I wrote this for the “Work” section of my second website.
I’ve always had an interest in computing. My parents bought me my first computer when I was 10 (a Texas Instruments TI 99/4a, for those techies out there). They had high hopes that I would one day be a computer programmer. I, on the other hand, wanted to be an architect. I hated the command line interface and always found design and the use of type very interesting. You could say it was a small hobby of mine. I ran my own “graphics design” firm in high school doing odd jobs here and there.

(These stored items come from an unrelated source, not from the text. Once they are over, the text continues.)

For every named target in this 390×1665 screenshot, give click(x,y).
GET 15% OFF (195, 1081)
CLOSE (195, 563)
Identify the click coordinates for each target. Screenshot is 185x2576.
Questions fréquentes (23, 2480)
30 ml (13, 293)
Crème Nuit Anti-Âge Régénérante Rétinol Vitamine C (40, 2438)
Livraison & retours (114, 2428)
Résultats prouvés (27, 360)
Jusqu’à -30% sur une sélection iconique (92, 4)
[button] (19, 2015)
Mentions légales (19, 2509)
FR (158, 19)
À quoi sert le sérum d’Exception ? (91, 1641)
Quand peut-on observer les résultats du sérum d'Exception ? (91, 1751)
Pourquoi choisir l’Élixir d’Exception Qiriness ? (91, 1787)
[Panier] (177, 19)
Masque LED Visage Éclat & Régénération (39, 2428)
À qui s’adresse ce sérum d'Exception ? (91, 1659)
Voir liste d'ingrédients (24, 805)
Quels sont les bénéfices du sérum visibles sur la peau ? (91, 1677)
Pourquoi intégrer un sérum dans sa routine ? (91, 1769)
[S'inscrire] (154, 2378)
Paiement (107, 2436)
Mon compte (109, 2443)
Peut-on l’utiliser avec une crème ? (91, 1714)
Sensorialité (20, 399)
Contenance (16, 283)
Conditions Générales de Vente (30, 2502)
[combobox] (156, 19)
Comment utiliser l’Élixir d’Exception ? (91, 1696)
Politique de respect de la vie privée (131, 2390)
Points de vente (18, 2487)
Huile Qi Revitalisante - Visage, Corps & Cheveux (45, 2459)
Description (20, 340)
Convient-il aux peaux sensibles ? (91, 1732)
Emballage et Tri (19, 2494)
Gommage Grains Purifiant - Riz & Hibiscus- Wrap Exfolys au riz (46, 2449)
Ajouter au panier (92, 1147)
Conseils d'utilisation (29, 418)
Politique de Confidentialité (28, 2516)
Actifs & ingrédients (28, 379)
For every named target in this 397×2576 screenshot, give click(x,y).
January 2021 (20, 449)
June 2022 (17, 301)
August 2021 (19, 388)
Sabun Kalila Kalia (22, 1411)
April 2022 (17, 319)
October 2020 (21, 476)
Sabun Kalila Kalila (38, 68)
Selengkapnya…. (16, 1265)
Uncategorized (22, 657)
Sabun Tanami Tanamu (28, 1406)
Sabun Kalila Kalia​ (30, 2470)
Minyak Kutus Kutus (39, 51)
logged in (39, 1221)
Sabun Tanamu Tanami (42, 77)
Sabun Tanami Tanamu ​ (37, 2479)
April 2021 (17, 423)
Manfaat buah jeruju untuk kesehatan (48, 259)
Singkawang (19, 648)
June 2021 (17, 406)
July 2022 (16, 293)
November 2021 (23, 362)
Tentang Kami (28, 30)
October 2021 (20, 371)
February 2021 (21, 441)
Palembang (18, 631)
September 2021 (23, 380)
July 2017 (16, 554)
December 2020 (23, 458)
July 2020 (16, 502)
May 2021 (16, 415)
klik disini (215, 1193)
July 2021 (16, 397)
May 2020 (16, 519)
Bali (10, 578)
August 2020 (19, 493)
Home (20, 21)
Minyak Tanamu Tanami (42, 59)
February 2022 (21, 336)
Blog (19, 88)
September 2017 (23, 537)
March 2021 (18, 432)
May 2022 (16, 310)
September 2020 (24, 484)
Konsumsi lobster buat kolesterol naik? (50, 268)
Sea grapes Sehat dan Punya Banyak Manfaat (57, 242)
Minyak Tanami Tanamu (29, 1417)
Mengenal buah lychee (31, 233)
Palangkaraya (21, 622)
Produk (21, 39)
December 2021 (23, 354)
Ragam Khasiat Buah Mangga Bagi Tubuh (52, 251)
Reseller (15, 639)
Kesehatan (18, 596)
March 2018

Desktop publishing blew onto the scene right about the time I got my second Macintosh. As it grew and matured, so did I. Then along came this World Wide Web thing and it confused me. I didn’t understand it, but knew it was the future and needed to get versed in it.
About that time, I had stumbled into a job on Capitol Hill with the late Congressman Steve Schiff (a man I admire tremendously). He needed a web site, I wanted the experience, and the rest is history. My first (and his first) web site were…well…not so good. Everybody that saw it loved it, but as far as good web design goes, it was an atrocity.
Like desktop publishing, as the web grew, so did I. I eventually designed Schiff’s second generation site, an interim site for his successor, Congresswoman Heather Wilson, Sen. Pete Domenici’s second generation web site, Sen. Wayne Allard’s second generation web site and his second generation intranet and most recently have landed as the webmaster for the U.S. Senate. Since joining the U.S. Senate Sergeant at Arms as the webmaster, I have completed two web sites, the Senate’s administrative intranet and the Joint Congressional Committee on Inaugural Ceremonies web site for the inauguration of George W. Bush.